AIM OF THE TASK:
Copy every one of the rows below word for word, keeping each line unchanged.

TASK MATERIAL:

+++

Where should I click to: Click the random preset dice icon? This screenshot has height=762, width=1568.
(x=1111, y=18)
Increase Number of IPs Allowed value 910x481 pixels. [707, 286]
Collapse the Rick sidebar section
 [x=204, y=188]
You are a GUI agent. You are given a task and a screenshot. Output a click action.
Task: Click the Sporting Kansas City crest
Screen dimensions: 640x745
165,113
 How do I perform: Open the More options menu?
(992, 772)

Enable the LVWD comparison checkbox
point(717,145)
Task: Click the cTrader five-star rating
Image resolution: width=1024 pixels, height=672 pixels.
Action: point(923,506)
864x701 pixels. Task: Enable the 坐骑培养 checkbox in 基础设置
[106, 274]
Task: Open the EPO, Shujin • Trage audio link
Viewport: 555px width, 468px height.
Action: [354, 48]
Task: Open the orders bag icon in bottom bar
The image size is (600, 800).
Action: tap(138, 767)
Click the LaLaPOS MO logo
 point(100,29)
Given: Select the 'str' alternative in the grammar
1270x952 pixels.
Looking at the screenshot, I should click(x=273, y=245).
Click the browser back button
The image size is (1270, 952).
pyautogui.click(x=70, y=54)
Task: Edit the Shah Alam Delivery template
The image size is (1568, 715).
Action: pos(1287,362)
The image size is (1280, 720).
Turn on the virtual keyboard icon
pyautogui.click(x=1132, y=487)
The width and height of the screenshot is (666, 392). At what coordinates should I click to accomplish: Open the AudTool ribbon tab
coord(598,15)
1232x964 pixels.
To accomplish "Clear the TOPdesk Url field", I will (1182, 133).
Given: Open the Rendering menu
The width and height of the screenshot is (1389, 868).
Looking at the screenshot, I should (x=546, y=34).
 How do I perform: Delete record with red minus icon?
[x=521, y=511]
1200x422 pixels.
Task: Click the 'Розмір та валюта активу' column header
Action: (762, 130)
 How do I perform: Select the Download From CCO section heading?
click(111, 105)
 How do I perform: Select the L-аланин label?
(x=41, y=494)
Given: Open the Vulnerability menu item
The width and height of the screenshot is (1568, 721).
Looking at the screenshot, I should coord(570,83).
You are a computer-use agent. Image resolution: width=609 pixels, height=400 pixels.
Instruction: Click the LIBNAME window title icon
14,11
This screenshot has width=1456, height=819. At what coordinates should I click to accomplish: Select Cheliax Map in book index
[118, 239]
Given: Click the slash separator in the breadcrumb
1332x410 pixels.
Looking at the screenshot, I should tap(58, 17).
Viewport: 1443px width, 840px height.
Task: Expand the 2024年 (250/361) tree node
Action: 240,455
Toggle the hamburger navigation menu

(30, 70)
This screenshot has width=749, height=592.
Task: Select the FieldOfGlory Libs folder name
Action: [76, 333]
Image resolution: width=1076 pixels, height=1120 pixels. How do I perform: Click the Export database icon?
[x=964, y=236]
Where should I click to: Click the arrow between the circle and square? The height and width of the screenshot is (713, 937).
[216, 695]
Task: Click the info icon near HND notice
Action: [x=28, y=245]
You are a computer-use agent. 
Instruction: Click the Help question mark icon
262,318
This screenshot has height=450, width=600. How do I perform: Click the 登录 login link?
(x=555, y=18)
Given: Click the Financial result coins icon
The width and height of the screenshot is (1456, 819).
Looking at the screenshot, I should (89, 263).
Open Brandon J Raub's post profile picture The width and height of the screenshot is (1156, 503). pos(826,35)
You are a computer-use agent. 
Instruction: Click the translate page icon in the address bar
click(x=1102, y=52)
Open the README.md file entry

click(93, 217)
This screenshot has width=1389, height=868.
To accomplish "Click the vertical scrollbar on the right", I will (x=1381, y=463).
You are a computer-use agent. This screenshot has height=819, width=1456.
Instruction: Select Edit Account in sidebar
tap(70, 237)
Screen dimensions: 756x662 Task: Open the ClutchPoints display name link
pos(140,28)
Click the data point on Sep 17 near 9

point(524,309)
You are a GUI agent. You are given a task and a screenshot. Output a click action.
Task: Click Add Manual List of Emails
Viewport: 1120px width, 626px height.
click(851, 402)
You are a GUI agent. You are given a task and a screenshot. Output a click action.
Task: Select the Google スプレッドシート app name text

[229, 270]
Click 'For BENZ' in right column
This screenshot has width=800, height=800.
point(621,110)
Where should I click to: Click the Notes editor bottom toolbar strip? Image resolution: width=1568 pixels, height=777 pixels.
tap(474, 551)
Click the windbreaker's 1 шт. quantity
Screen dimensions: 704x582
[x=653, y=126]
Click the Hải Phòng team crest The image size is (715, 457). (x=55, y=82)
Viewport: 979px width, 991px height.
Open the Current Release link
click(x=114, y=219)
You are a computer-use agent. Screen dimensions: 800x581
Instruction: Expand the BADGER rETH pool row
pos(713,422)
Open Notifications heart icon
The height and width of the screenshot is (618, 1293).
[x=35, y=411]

+++

IN RESPONSE:
Where should I click to: Click the random preset dice icon? This screenshot has height=762, width=1568.
(x=1111, y=18)
Increase Number of IPs Allowed value 910x481 pixels. [707, 286]
Collapse the Rick sidebar section
 [x=204, y=188]
You are a GUI agent. You are given a task and a screenshot. Output a click action.
Task: Click the Sporting Kansas City crest
Screen dimensions: 640x745
165,113
 How do I perform: Open the More options menu?
(992, 772)

Enable the LVWD comparison checkbox
point(717,145)
Task: Click the cTrader five-star rating
Image resolution: width=1024 pixels, height=672 pixels.
Action: point(923,506)
864x701 pixels. Task: Enable the 坐骑培养 checkbox in 基础设置
[106, 274]
Task: Open the EPO, Shujin • Trage audio link
Viewport: 555px width, 468px height.
Action: [354, 48]
Task: Open the orders bag icon in bottom bar
The image size is (600, 800).
Action: tap(138, 767)
Click the LaLaPOS MO logo
 point(100,29)
Given: Select the 'str' alternative in the grammar
1270x952 pixels.
Looking at the screenshot, I should click(x=273, y=245).
Click the browser back button
The image size is (1270, 952).
pyautogui.click(x=70, y=54)
Task: Edit the Shah Alam Delivery template
The image size is (1568, 715).
Action: pos(1287,362)
The image size is (1280, 720).
Turn on the virtual keyboard icon
pyautogui.click(x=1132, y=487)
The width and height of the screenshot is (666, 392). At what coordinates should I click to accomplish: Open the AudTool ribbon tab
coord(598,15)
1232x964 pixels.
To accomplish "Clear the TOPdesk Url field", I will (1182, 133).
Given: Open the Rendering menu
The width and height of the screenshot is (1389, 868).
Looking at the screenshot, I should (x=546, y=34).
 How do I perform: Delete record with red minus icon?
[x=521, y=511]
1200x422 pixels.
Task: Click the 'Розмір та валюта активу' column header
Action: (762, 130)
 How do I perform: Select the Download From CCO section heading?
click(111, 105)
 How do I perform: Select the L-аланин label?
(x=41, y=494)
Given: Open the Vulnerability menu item
The width and height of the screenshot is (1568, 721).
Looking at the screenshot, I should coord(570,83).
You are a computer-use agent. Image resolution: width=609 pixels, height=400 pixels.
Instruction: Click the LIBNAME window title icon
14,11
This screenshot has width=1456, height=819. At what coordinates should I click to accomplish: Select Cheliax Map in book index
[118, 239]
Given: Click the slash separator in the breadcrumb
1332x410 pixels.
Looking at the screenshot, I should tap(58, 17).
Viewport: 1443px width, 840px height.
Task: Expand the 2024年 (250/361) tree node
Action: 240,455
Toggle the hamburger navigation menu

(30, 70)
This screenshot has width=749, height=592.
Task: Select the FieldOfGlory Libs folder name
Action: [76, 333]
Image resolution: width=1076 pixels, height=1120 pixels. How do I perform: Click the Export database icon?
[x=964, y=236]
Where should I click to: Click the arrow between the circle and square? The height and width of the screenshot is (713, 937).
[216, 695]
Task: Click the info icon near HND notice
Action: [x=28, y=245]
You are a computer-use agent. 
Instruction: Click the Help question mark icon
262,318
This screenshot has height=450, width=600. How do I perform: Click the 登录 login link?
(x=555, y=18)
Given: Click the Financial result coins icon
The width and height of the screenshot is (1456, 819).
Looking at the screenshot, I should (89, 263).
Open Brandon J Raub's post profile picture The width and height of the screenshot is (1156, 503). pos(826,35)
You are a computer-use agent. 
Instruction: Click the translate page icon in the address bar
click(x=1102, y=52)
Open the README.md file entry

click(93, 217)
This screenshot has width=1389, height=868.
To accomplish "Click the vertical scrollbar on the right", I will (x=1381, y=463).
You are a computer-use agent. This screenshot has height=819, width=1456.
Instruction: Select Edit Account in sidebar
tap(70, 237)
Screen dimensions: 756x662 Task: Open the ClutchPoints display name link
pos(140,28)
Click the data point on Sep 17 near 9

point(524,309)
You are a GUI agent. You are given a task and a screenshot. Output a click action.
Task: Click Add Manual List of Emails
Viewport: 1120px width, 626px height.
click(851, 402)
You are a GUI agent. You are given a task and a screenshot. Output a click action.
Task: Select the Google スプレッドシート app name text

[229, 270]
Click 'For BENZ' in right column
This screenshot has width=800, height=800.
point(621,110)
Where should I click to: Click the Notes editor bottom toolbar strip? Image resolution: width=1568 pixels, height=777 pixels.
tap(474, 551)
Click the windbreaker's 1 шт. quantity
Screen dimensions: 704x582
[x=653, y=126]
Click the Hải Phòng team crest The image size is (715, 457). (x=55, y=82)
Viewport: 979px width, 991px height.
Open the Current Release link
click(x=114, y=219)
You are a computer-use agent. Screen dimensions: 800x581
Instruction: Expand the BADGER rETH pool row
pos(713,422)
Open Notifications heart icon
The height and width of the screenshot is (618, 1293).
[x=35, y=411]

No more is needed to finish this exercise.